Nothing Tyrell growled silkily is newer than 1945, and ran to Rodgers and Hart, Arlen and Koehler, Cole Porter, and Jerome Kern and Dorothy Fields. (Tyrell got near to weepy when talking about Fields' son, David Lahm, coming to the show.) There was one exception to the pre-'45 cut-off—the program's title ditty, "This Guy's in Love With You" (Hal David-Burt Bacharach).

Tyrell cannot be accused of committing himself to the darker implications in any of the songs. Often, perhaps too often, he inserted the same George W. Bush-like smile between phrases, as if to say, "This guy's so in love with all of you that he doesn't want to disturb your serenity." On the other hand, he knew the audience was in a Valentine's Day mood—handholding, not head-holding. Also, Tyrell is in love with his musicians, and his appreciation of them is an integral part of what he does. The point of Tyrell's act is that he's not out to challenge but to reassure. He succeeded start to boffo finish.
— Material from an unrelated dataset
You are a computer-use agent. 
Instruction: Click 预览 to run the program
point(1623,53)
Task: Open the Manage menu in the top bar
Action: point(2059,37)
Because Brian Allan Hobbs, another addition to the list of today's three-name composer-lyricists, had a publicist (or maybe she's an aide) ready to hand out a press kit for "Songbook: The Music of Brian Allan Hobbs," it seemed fairly safe to assume his Don't Tell Mama presentation last week was audience-ready.

It wasn't. Hobbs, who clearly aims to establish himself as a composer of note, certainly offered what he wanted to offer—songs he's written himself or with 11(!) different lyricists. But it can't be said he gave the audience what they wanted because, until he rose at the end of the set to bow with the singers helping him, he didn't seem to realize there was an audience. He never looked at it. Instead, he arrived on stage, sat at the piano, and played—usually chords only—19 songs without once uttering a word of explanation about any of them. Nor did he introduce the five singers dutifully plodding through his dramatic, though not especially melodic, numbers.

This wasn't a cabaret act; it was a backers' audition that seemed to have two goals: 1) to find backers for his work in general; and 2) to find backers for a musical called "The Many Women of Troy," from which six songs were sung. Michael Boynton, the lyricist for the project—which sounds as if it's a BMI Workshop-motivated adaptation of Euripides' "Trojan Women"—would seem to be Hobbs' most promising collaborator, and thin, beautiful Eden Espinosa his most promising interpreter.